QUOTED PASSAGE |
MarchFourth Marching Band got its name by accident, when a bunch of artists and musicians in northeast Portland decided to put a marching band together for a Fat Tuesday party (March 4th, 2003), originally performing a seven-song set of tunes that included covers of Rebirth Brass Band, Fela Kuti, and Fleetwood Mac. The band's gigs in the following weeks - a peace rally and opening slots with the Youngblood Brass Band and Pink Martini - cemented the group as a unit. Since then, M4 has performed over 300 shows for just about every type of audience imaginable. Without guitars or keyboards, M4 rocks with the best of them, swirling the audience with an over-the-top explosion of performance and charisma.

MarchFourth Marching Band has evolved into a mobile big-band spectacular, consisting of a twelve-piece horn section (4 saxophones, 4 trombones, and 4 trumpets), a ten-piece drum/percussion corps, and anchored by electric bass (battery powered). The sound is huge, melodic, and dynamic, taking audiences on a musical journey around the globe. MarchFourth writes and performs its own material, and also draws inspiration from an eclectic range of worldwide influences, such as Eastern European gypsy brass, samba, funk, afro-beat, big-band, jazz, and rock music, as well as television, film, circus, and vaudeville.

Stilt-walkers, unicycles, fire eaters, puppets, flag twirlers, burlesque dancers, clown antics, and acrobatics are just some of the things one will see accompanying this eclectic big band. MarchFourth Marching Band's four stilt-walkers are world-class, performing acrobatics, dance routines, and even fire dancing on stilts - all in fanciful costumes. The other six beauties can fill the stage with mesmerizing original dance routines (inspired by styles such as bellydance, hip-hop, jazz, cheerleading, burlesque, and ballroom) or spread out into the audience and get everybody dancing. The musical quality, the energy of the band, and the spectacle of the dancers all combine to create an original performance that appeals to everyone.

To MarchFourth Marching Band, art is life. Aside from being performers, the members of MarchFourth are also full- or part-time artists, designers, and craftspeople. All of our drum harnesses (welded from recycled bicycle parts), stilts, costumes, merchandise, audio, and visual propaganda are designed and produced by members of the band. In addition, we also conduct workshops for children and adults in the areas of musical instruction, stilt-walking, fire-spinning, make-up, and costuming.

[Saved entries]
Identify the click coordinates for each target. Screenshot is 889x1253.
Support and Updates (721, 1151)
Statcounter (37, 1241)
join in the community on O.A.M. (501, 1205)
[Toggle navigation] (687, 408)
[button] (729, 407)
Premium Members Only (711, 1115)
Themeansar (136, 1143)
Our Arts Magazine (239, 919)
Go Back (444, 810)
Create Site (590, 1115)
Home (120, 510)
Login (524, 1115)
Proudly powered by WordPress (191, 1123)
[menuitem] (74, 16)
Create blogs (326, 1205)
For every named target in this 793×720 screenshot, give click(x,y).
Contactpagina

AIM OF THE TASK |
According to the MarchFourth Marching Band profile, how many players make up the band's horn section? These lines are separate from the MarchFourth Marching Band profile.

ANSWER TO THIS PROBLEM |
Twelve: 4 saxophones, 4 trombones, and 4 trumpets.